Reported performance includes overall AUROC = 0.78, grouped AUROC values of 0.89 for neurological disorders, 0.76 for voice disorders, and 0.74 for respiratory disorders, and per-task AUROCs including 0.89 for Airway Stenosis, 0.79 for COPD, 0.87 for Vocal Fold Paralysis, 0.81 for Parkinson’s Disease, and 0.97 for AD/MCI (Piao et al., 28 Aug 2025). The authors state that MARVEL consistently outperforms single-modal baselines by 5–19% and surpasses self-supervised baselines on 7 of 9 tasks (Piao et al., 28 Aug 2025).
The study also reports a correlation analysis between MARVEL’s learned embeddings and the same family of 131 handcrafted acoustic features from openSMILE and Praat, finding condition-specific alignment with clinically meaningful descriptors such as HNR and formant-related features for laryngeal cancer, glottal-source irregularity features for benign vocal cord lesions, MFCC-related spectral envelope features for COPD, loudness and intensity instability for vocal fold paralysis, and prosodic/slope-related measures for Parkinson’s disease (Piao et al., 28 Aug 2025). This is important because it links data-driven internal representations back to recognized acoustic biomarkers rather than treating the model as an uninterpretable black box.
7. Open issues, standardization gaps, and broader significance
The published metadata analysis is explicit that there are few consistent standards for collecting voice data, and that privacy-preserving strategies for voice are not standardized (Caufield et al., 12 Sep 2025). It also states that novel anonymization strategies had to be developed within the voice Grand Challenge and that future releases will implement governance principles for access to audio waveforms (Caufield et al., 12 Sep 2025). These are not ancillary details: they identify the principal unresolved problem for Bridge2AI-Voice v2.0 as the joint management of scientific utility, interoperability, and re-identification risk.
The broader Bridge2AI standards work argues that AI-ready datasets are FAIR, fully reliable, robustly defined, and computationally accessible, and that provenance, quality control, file-level manifests, standard schemas, and controlled vocabularies are necessary to prevent AI systems from learning technical artifacts instead of domain signal (Cannon et al., 12 Dec 2025). A plausible implication for Bridge2AI-Voice v2.0 is that voice metadata must be detailed enough to control for recording device effects, environment and channel effects, preprocessing history, and annotation provenance, in the same way that sequencing center effects and pipeline differences must be controlled in genomics.

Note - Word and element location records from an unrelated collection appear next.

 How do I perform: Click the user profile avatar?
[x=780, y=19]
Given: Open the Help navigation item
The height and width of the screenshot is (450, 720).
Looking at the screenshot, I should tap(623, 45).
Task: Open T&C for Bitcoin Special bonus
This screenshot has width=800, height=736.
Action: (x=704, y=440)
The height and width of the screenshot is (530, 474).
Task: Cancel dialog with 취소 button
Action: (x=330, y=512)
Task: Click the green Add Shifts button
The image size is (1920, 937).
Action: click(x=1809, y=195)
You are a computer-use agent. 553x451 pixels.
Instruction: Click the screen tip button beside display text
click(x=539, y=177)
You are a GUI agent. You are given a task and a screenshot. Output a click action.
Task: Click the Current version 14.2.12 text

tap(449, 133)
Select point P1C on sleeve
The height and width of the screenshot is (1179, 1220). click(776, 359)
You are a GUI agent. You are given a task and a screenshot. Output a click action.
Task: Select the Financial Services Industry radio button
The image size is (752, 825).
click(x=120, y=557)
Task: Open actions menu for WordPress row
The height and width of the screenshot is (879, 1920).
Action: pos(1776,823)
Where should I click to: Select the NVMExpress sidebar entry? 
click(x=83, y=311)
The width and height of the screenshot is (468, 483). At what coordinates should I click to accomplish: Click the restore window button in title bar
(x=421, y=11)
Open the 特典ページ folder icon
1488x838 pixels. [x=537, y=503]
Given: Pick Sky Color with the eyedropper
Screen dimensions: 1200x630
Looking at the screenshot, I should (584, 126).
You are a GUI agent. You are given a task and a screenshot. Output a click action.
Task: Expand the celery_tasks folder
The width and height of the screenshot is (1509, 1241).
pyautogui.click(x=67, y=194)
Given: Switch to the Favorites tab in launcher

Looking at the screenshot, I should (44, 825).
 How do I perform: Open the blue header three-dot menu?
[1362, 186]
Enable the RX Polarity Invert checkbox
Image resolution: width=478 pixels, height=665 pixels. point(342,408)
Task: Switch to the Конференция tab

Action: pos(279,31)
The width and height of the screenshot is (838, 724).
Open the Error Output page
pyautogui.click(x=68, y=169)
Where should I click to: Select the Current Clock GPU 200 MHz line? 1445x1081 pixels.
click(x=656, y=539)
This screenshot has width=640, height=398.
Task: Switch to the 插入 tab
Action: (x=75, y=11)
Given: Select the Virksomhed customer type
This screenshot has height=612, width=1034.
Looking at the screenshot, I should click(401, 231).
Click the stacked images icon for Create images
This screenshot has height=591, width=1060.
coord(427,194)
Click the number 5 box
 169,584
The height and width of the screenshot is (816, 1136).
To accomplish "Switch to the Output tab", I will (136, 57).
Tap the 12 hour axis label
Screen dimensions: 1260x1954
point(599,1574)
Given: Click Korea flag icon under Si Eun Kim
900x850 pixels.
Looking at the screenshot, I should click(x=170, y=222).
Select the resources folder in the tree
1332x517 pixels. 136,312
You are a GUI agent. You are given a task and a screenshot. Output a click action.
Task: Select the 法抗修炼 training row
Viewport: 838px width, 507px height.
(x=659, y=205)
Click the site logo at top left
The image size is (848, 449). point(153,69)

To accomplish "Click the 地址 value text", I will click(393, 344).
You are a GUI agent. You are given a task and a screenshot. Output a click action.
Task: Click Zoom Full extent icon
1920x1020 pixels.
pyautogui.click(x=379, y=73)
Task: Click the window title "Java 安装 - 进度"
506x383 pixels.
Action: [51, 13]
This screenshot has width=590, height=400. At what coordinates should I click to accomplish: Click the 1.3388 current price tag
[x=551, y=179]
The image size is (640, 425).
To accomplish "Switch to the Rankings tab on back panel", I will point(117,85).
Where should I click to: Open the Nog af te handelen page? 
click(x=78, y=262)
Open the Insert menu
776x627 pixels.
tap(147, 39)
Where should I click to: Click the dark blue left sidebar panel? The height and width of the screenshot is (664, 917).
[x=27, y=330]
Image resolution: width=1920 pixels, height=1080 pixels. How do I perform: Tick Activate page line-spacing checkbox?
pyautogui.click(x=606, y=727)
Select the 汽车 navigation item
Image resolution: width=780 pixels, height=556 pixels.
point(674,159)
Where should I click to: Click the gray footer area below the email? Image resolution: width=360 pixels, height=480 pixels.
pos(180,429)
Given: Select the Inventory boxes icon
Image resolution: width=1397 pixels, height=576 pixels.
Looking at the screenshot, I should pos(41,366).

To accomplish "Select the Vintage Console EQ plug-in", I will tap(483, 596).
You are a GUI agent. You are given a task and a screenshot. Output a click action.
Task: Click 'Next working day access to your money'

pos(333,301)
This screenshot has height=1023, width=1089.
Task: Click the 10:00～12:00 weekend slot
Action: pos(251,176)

Taken together, the cited work presents Bridge2AI-Voice v2.0 as a biomedical voice resource with three simultaneous identities. It is a clinically grounded cohort with comorbid labels and multi-site collection; it is a metadata-rich, BIDS-aligned and privacy-conscious data product; and it is a methodological platform on which both domain-adaptive self-supervision and unified multi-task learning have been evaluated at scale (Liu et al., 29 Jan 2026). This suggests that its significance lies not only in the number of recordings or diagnoses, but in the combination of dataset design, governance, and representational flexibility that enables research on clinically meaningful voice biomarkers under AI-readiness constraints.